Eine Ausstellungskooperation von Bismarck- und Dominikus-Gymnasium, der PH Karlsruhe und dem Stadtjugendausschuss Karlsruhe e.V.
GEGEN DAS VERGESSEN ist das Erinnerungsprojekt von Luigi Toscano. Seit 2014 trifft und porträtiert der Fotograf und Filmemacher dafür Überlebende der NS-Verfolgung. Knapp 500 solcher Begegnungen gab es bereits in Deutschland, den USA, Österreich, der Ukraine, Russland, Israel, den Niederlanden, Frankreich und Belarus. Dafür wurde Luigi Toscano 2021 zum UNESCO Artist for Peace berufen – als erster Fotograf überhaupt. Im Oktober 2021 wurde er mit dem Bundesverdienstorden ausgezeichnet. Die überlebensgroßen Porträts werden im öffentlichen Raum ausgestellt und erreichen den Betrachter so persönlich und emotional, unabhängig von Alter, Herkunft, Sprache oder Bildung.
In einer Kooperation zwischen Bismarck-Gymnasium, St.-Dominikus-Gymnasium, Pädagogischer Hochschule und stja war es gelungen, vom 8. – 28. Oktober 2023 die Ausstellung GEGEN DAS VERGESSEN von Luigi Toscano zu zeigen. Die Ausstellung zeigte über 40 Portraits von Überlebenden der NS-Verfolgung. Die großformatigen Werke waren wetterfest und öffentlich zugänglich auf dem Gelände des Bismarck-Gymnasiums, des St.-Dominikus-Gymnasiums, der Pädagogischen Hochschule und vor dem Haus der Jugendverbände „Anne Frank“ ausgestellt.
Die Ausstellung wurde im Anne-Frank-Haus zusammen mit Luigi Toscano eröffnet. Dabei gab er einen kurzen Einblick in seine Arbeit und seine Begegnungen mit seinen Interviewpartner*innen anhand ausgewählter Porträts.
Zwei Begleitveranstaltungen setzten weitere thematische Akzente.
Im Bismarck-Forum „Die Welt: Alles in (Un-)Ordnung? – Handlungsmöglichkeiten gegen Bedrohung und Leid“ berichteten Alisa Vogt (Abi 2010), Programmleiterin im Bereich Internationale Politik der Körber-Stiftung, Lisa Behr (Abi 2017), ehemalige Freiwillige in einem Flüchtlingslager auf Lesbos leistete, und Olga Skripnik, Mitinitiator der rosinen-Initiative Karlsruhe e.V. und Mutter von Richard Wagner (Abi 2019), über ihre Arbeit und diskutierten die sich in ihrer Arbeit zeigenden Herausforderungen.

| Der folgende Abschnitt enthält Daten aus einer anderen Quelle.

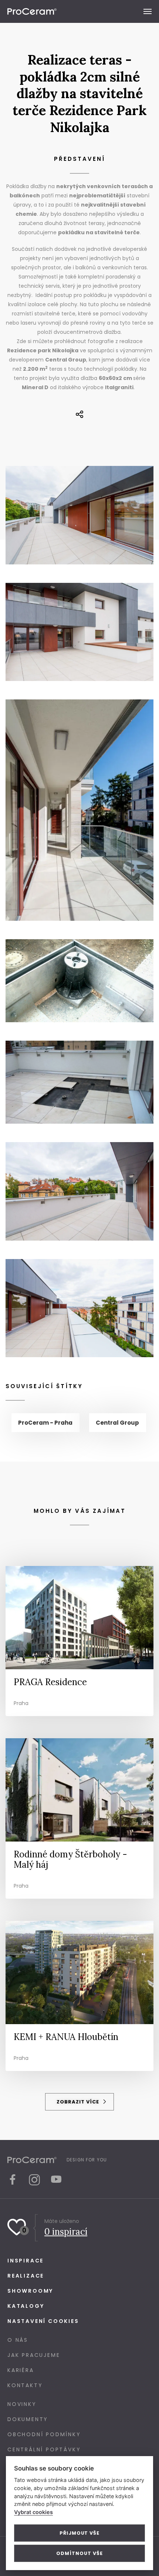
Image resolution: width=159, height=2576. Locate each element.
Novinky (22, 2404)
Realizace (25, 2275)
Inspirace (25, 2260)
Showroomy (30, 2291)
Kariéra (20, 2370)
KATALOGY (25, 2306)
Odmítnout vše (79, 2553)
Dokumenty (27, 2419)
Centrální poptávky (44, 2449)
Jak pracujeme (33, 2355)
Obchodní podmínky (44, 2434)
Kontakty (25, 2385)
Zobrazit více (79, 2101)
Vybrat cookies (33, 2512)
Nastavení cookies (43, 2321)
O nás (17, 2340)
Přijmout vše (79, 2533)
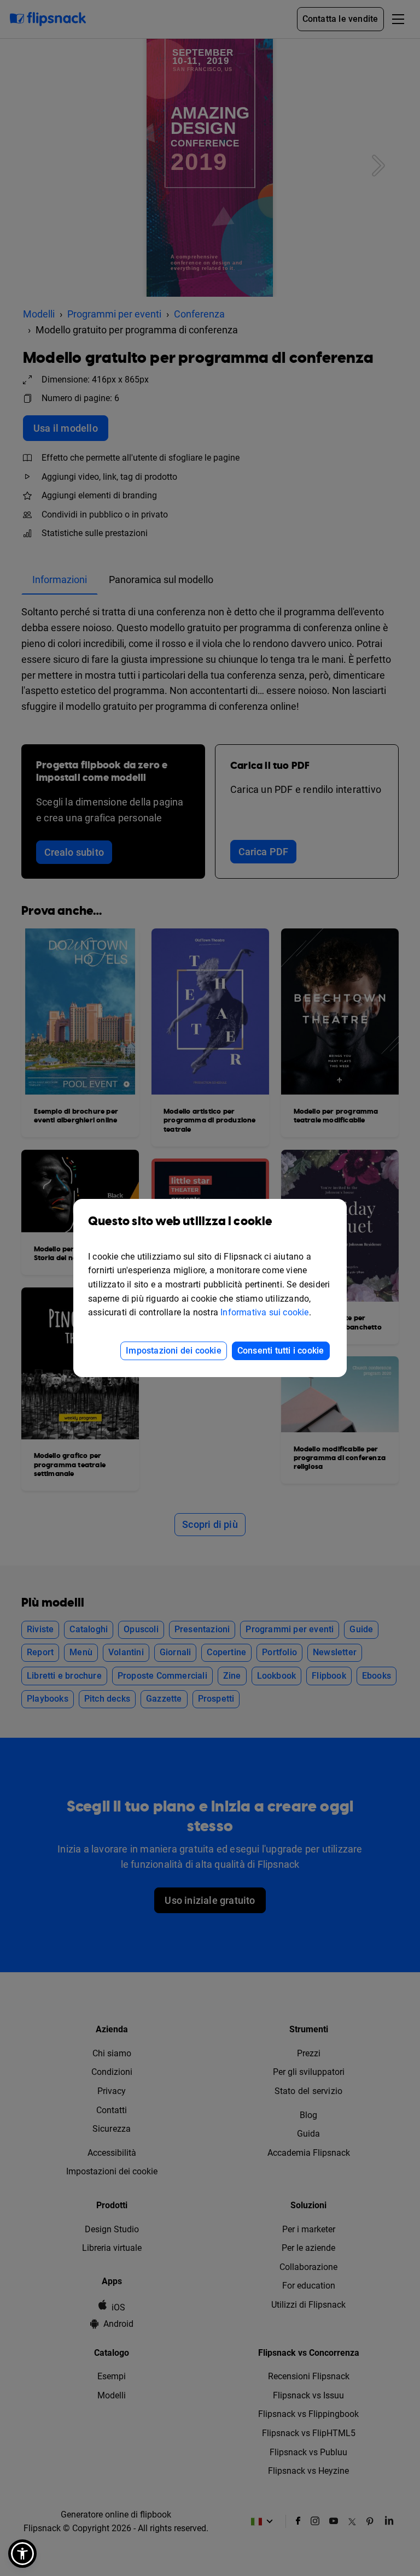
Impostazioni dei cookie (173, 1350)
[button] (22, 2553)
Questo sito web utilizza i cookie (180, 1222)
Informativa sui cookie (264, 1312)
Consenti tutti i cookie (280, 1350)
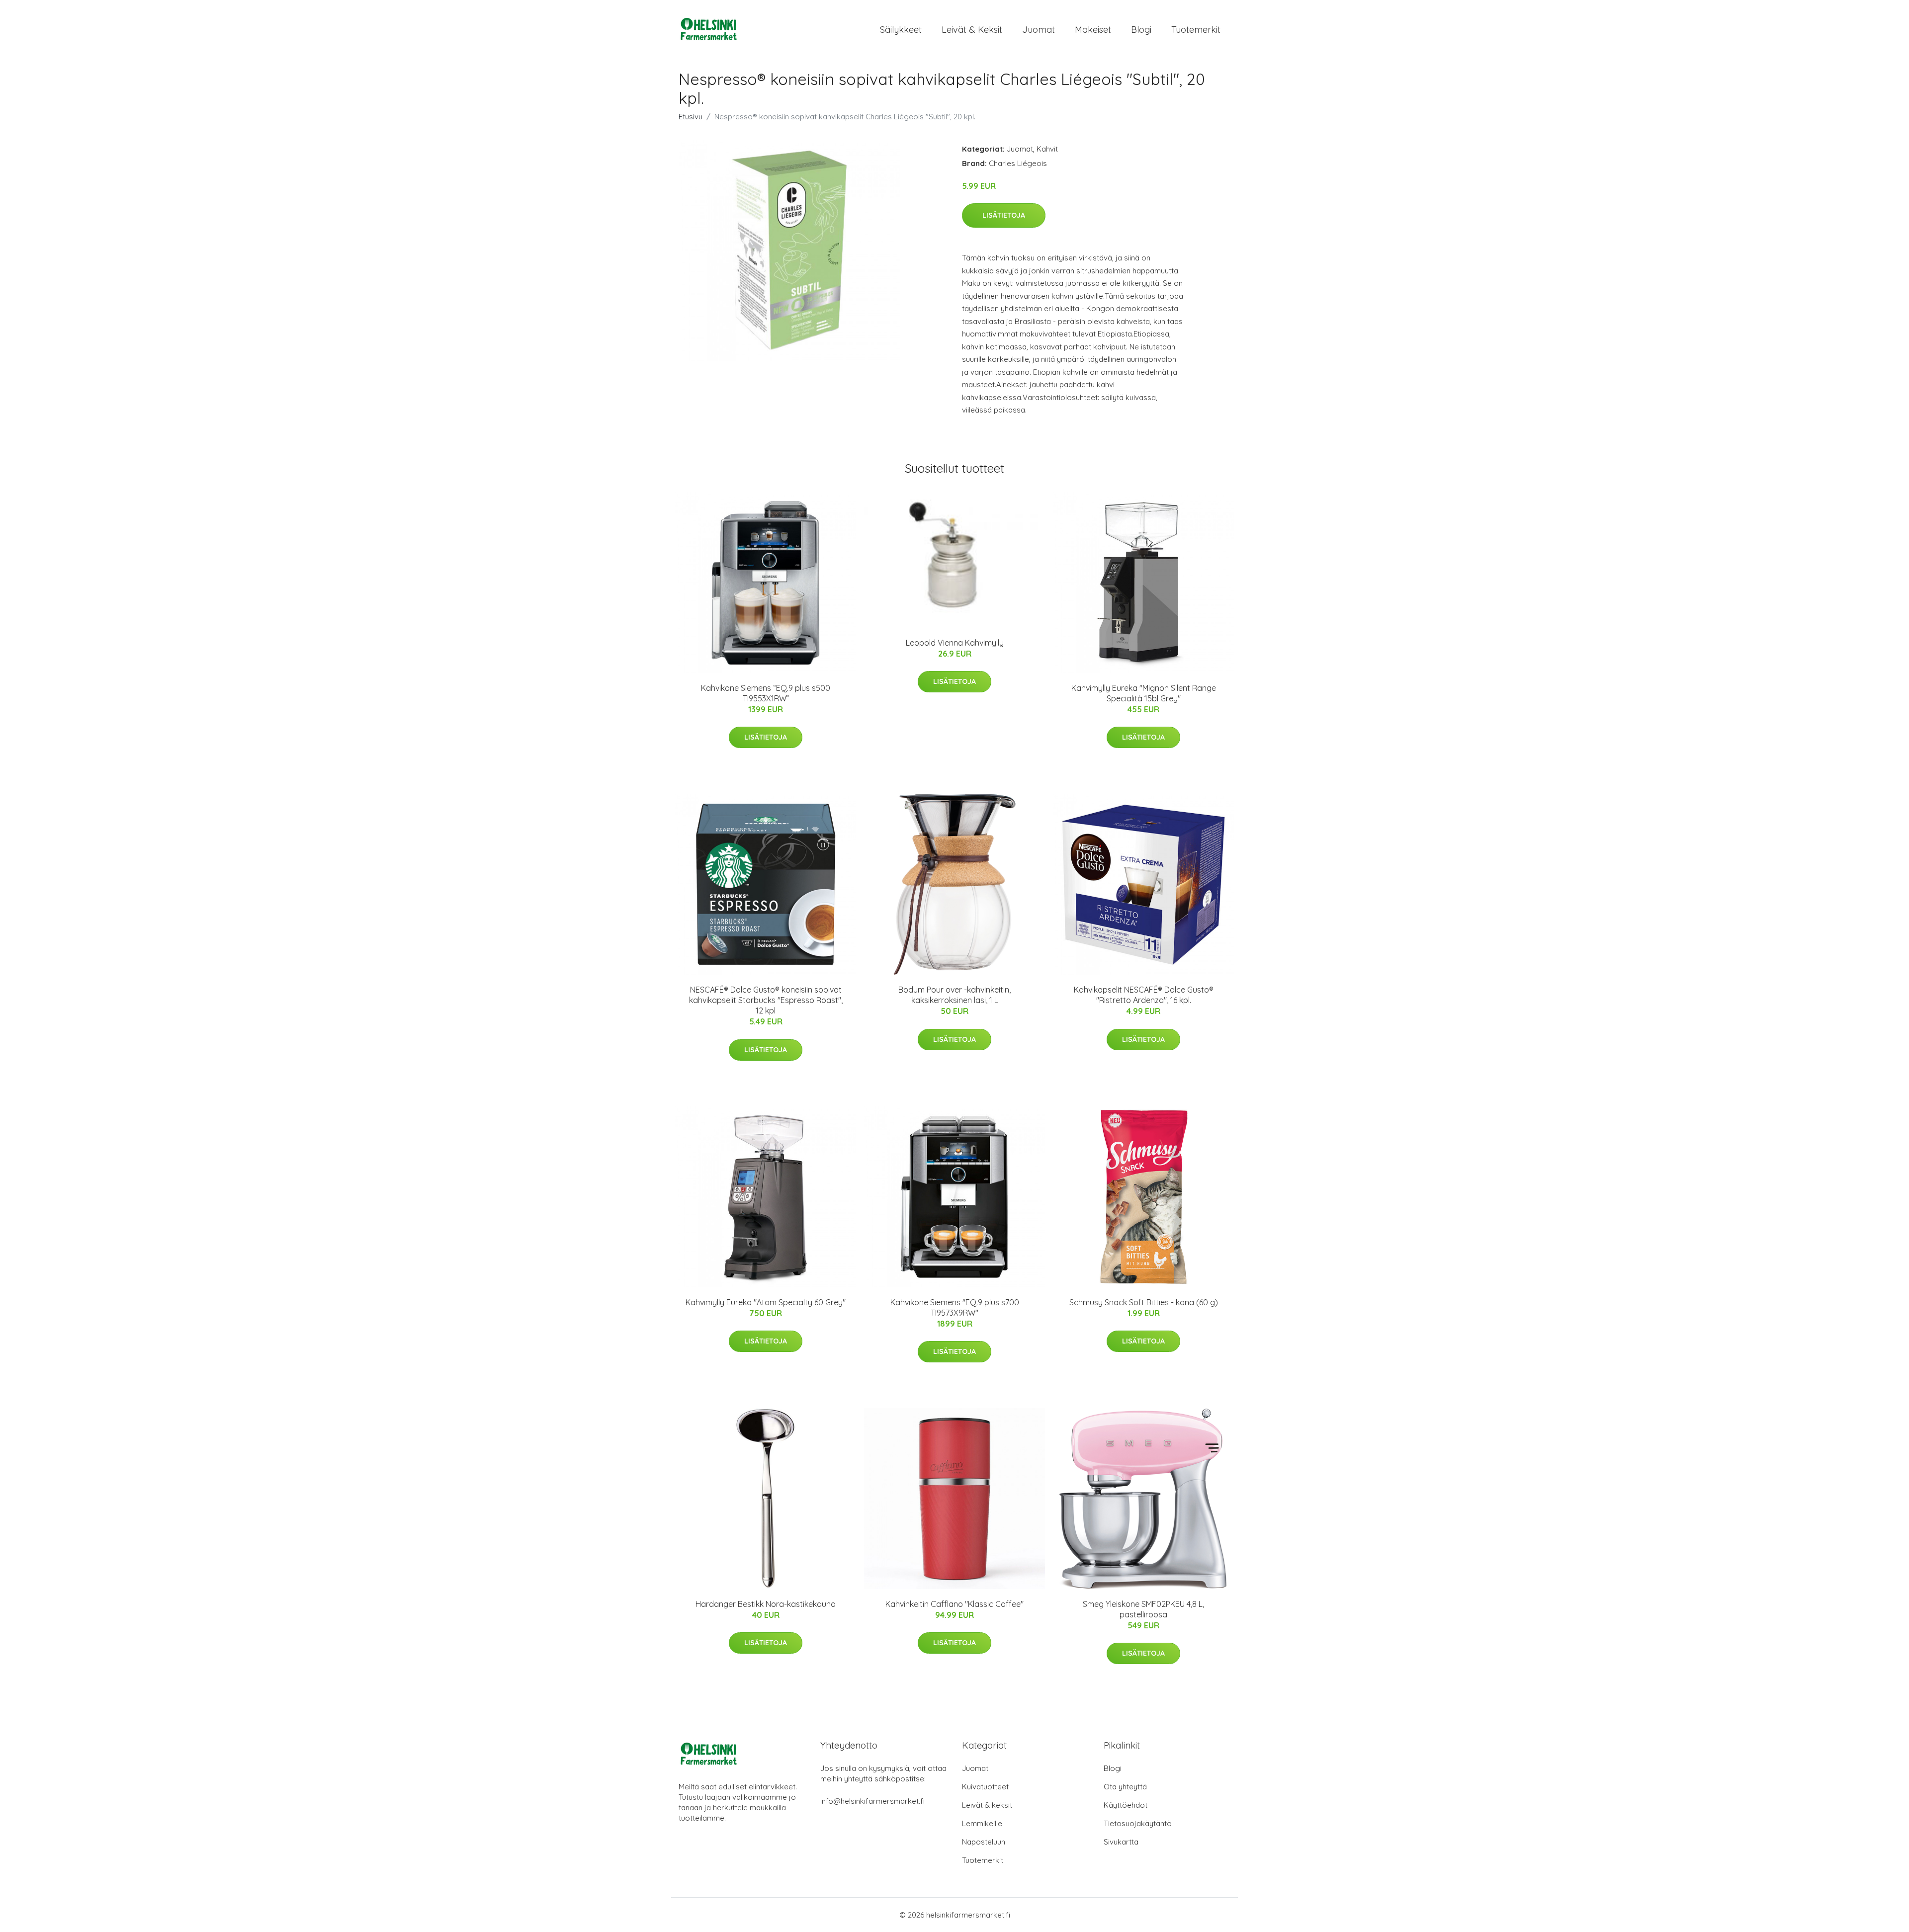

Prof. Dr. Hans-Joachim Lang beleuchtete in seinem Vortrag „Die Namen der Nummern: Von den Tätern und den Opfern eines Medizinverbrechens an der Reichsuniversität Straßburg“ in der Pädagogischen Hochschule die Geschichte des an 86 jüdischen KZ-Häftlingen verübten Wissenschaftsverbrechens. Im Juni 1943 hatten im KZ Auschwitz die beiden Anthropologen Bruno Beger und Hans Fleischhacker jüdische Häftlinge selektierten, die danach ins KZ Natzweiler gebracht und dort von Lagerleiter Josef Kramer ermordet wurden. SS-Männer brachten die Leichen ans Anatomische Institut der „Reichsuniversität“ Straßburg. Sie wurden von Institutsangestellten konserviert und sollten zu einem späteren Zeitpunkt skelettiert werden. Die fertigen Präparate sollten die Institutssammlung nach rassenbiologischen Gesichtspunkten erweitern.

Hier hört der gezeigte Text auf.